When everything is local and predictable, this kind of orchestration doesn’t sound too difficult. But now assume that none of the agents are on the same node in a multi-region cluster. Further, the source of event replicas is also somewhere else.
Something needs to keep track of the single source of truth for the state of the orchestration flow (which is derived from immutable, replicated events). Logic needs to be written to deal with failures and timeouts at multiple steps. You’ll also want to be able to run multiple agents concurrently when there are no linear dependencies.
Gathering results from multiple concurrently running agents across different regions and clusters is no small feat, let alone being able to do so with guaranteed SLAs while handling streams and entities and workflows in different locations.
When you’re evaluating an agentic framework, you want to consider more than just how easy it is to write an agentic “hello world.” You need to consider what it looks like to build and operate a globally available, resilient, high-performance solution.
Semantic search is a crucial part of agentic workflows for tasks like Retrieval Augmented Generation (RAG) and context generation and enrichment. Most agents don’t just have a stateless interaction with an LLM, they have enriched conversations.

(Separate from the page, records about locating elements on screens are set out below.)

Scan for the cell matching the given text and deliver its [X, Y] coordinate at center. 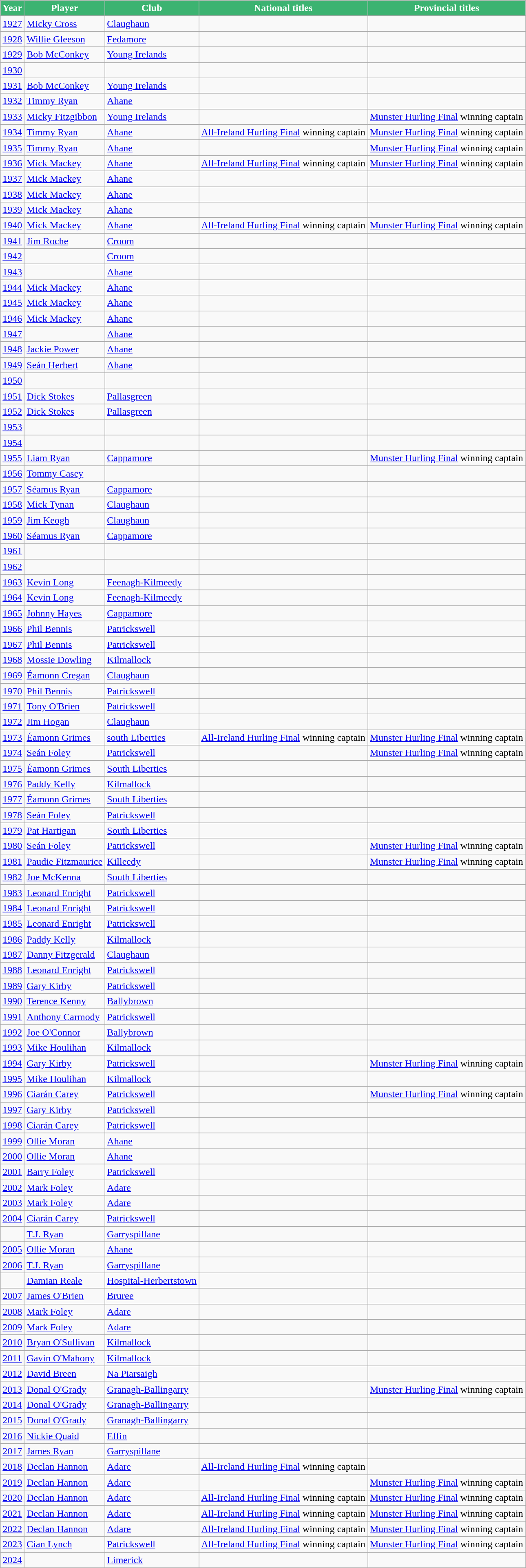
1999 [12, 1141]
Danny Fitzgerald [64, 955]
1984 [12, 908]
1997 [12, 1110]
1961 [12, 551]
Fedamore [152, 39]
1993 [12, 1048]
2022 [12, 1529]
1970 [12, 691]
National titles [283, 8]
1980 [12, 846]
2002 [12, 1188]
1943 [12, 272]
Bryan O'Sullivan [64, 1343]
1945 [12, 303]
1987 [12, 955]
Pat Hartigan [64, 831]
1964 [12, 598]
2007 [12, 1296]
1967 [12, 644]
1988 [12, 970]
1995 [12, 1079]
2004 [12, 1219]
2014 [12, 1405]
1965 [12, 613]
1937 [12, 179]
1933 [12, 117]
2023 [12, 1545]
Damian Reale [64, 1281]
2013 [12, 1389]
1956 [12, 474]
1963 [12, 582]
1953 [12, 427]
2001 [12, 1172]
2000 [12, 1156]
1990 [12, 1001]
Barry Foley [64, 1172]
1941 [12, 241]
Cian Lynch [64, 1545]
2016 [12, 1436]
Jim Roche [64, 241]
1930 [12, 70]
Anthony Carmody [64, 1017]
1951 [12, 396]
1976 [12, 784]
Éamonn Cregan [64, 675]
Jackie Power [64, 349]
1960 [12, 536]
Jim Hogan [64, 722]
Na Piarsaigh [152, 1374]
2020 [12, 1498]
1934 [12, 132]
1996 [12, 1094]
1950 [12, 380]
1949 [12, 365]
Limerick [152, 1560]
1979 [12, 831]
1982 [12, 877]
1975 [12, 769]
James O'Brien [64, 1296]
1994 [12, 1063]
1935 [12, 148]
1932 [12, 101]
Bruree [152, 1296]
Jim Keogh [64, 520]
2015 [12, 1420]
Paudie Fitzmaurice [64, 862]
2021 [12, 1514]
2012 [12, 1374]
David Breen [64, 1374]
1952 [12, 411]
1969 [12, 675]
1981 [12, 862]
1931 [12, 86]
Gavin O'Mahony [64, 1358]
1978 [12, 815]
Player [64, 8]
Willie Gleeson [64, 39]
Provincial titles [447, 8]
1991 [12, 1017]
1944 [12, 287]
1972 [12, 722]
Joe McKenna [64, 877]
Terence Kenny [64, 1001]
Nickie Quaid [64, 1436]
2024 [12, 1560]
1958 [12, 505]
2006 [12, 1265]
1973 [12, 738]
1954 [12, 442]
1962 [12, 567]
1974 [12, 753]
1940 [12, 225]
1936 [12, 163]
2005 [12, 1250]
2003 [12, 1203]
1957 [12, 489]
2008 [12, 1312]
south Liberties [152, 738]
Tommy Casey [64, 474]
1927 [12, 24]
2009 [12, 1327]
Micky Cross [64, 24]
2011 [12, 1358]
Mossie Dowling [64, 660]
Tony O'Brien [64, 707]
1939 [12, 210]
1959 [12, 520]
2018 [12, 1467]
1985 [12, 924]
Johnny Hayes [64, 613]
Hospital-Herbertstown [152, 1281]
1947 [12, 334]
1966 [12, 629]
1992 [12, 1032]
2019 [12, 1483]
1983 [12, 893]
1928 [12, 39]
1955 [12, 458]
1938 [12, 194]
2017 [12, 1452]
1971 [12, 707]
1998 [12, 1125]
Club [152, 8]
1948 [12, 349]
1942 [12, 256]
1946 [12, 318]
1986 [12, 939]
Liam Ryan [64, 458]
Micky Fitzgibbon [64, 117]
Seán Herbert [64, 365]
Year [12, 8]
1989 [12, 986]
1929 [12, 55]
Joe O'Connor [64, 1032]
Killeedy [152, 862]
1968 [12, 660]
1977 [12, 800]
Effin [152, 1436]
James Ryan [64, 1452]
Mick Tynan [64, 505]
2010 [12, 1343]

When your users ask your agents to perform work, they will often query vector databases and other data sources before sending a prompt. Not only does this automatically classify your application as a distributed system, but now you’ve got to deal with intermittent failures, timeouts, and disconnects when talking to multiple data sources.
Any part of your agentic application that assumes success and only supports the “happy path” is not ready for production and will cause real problems when deployed. In addition to the basic resilience patterns you need around communicating with context sources, you probably want to control the location of agents and their data sources.
A common pattern is to optimize the location of an agent (and/or the agent’s session) to be as close to the customer accessing it as possible. Applications built in the monolithic style of demos and proofs of concept aren’t going to be flexible enough to handle these kinds of optimizations.
There are many important reasons to want to control where services are running. In addition to wanting to shorten the distance between the customer and their services and data, there are also resilience and scale concerns.
In the world of monoliths, one bad thing can take down the entire application. Running one instance of a service creates a single point of failure (SPoF); a liability in distributed systems.
What most of us want is to have components that are free to move around our infrastructure to optimize for performance and reliability. We want to have a backup version of a component take over immediately if the primary fails. If we lose an entire set of infrastructure in a region due to a cloud provider outage, we want another region or cluster to be able to take over and carry the load.
All of these things are usually a nightmare to build and maintain, but the Akka platform (especially Akka Automated Operations) makes it easy and declaratively maintained.
It’s very easy (and tempting) to look at all of the shiny agentic AI demos and assume that you can take those demos to production. Any application with agentic AI components needs to be supported by a robust set of frameworks and tools for distributed systems. Before you start deploying AI demos to production, ask yourself if that demo is going to work in real-world scenarios with network failure, unpredictable load, and demanding requirements for fault tolerance and resiliency.
Don’t be fooled by the time to release an unreliable, unscalable demo. Plan for the time to release a reliable, scalable, production-ready application.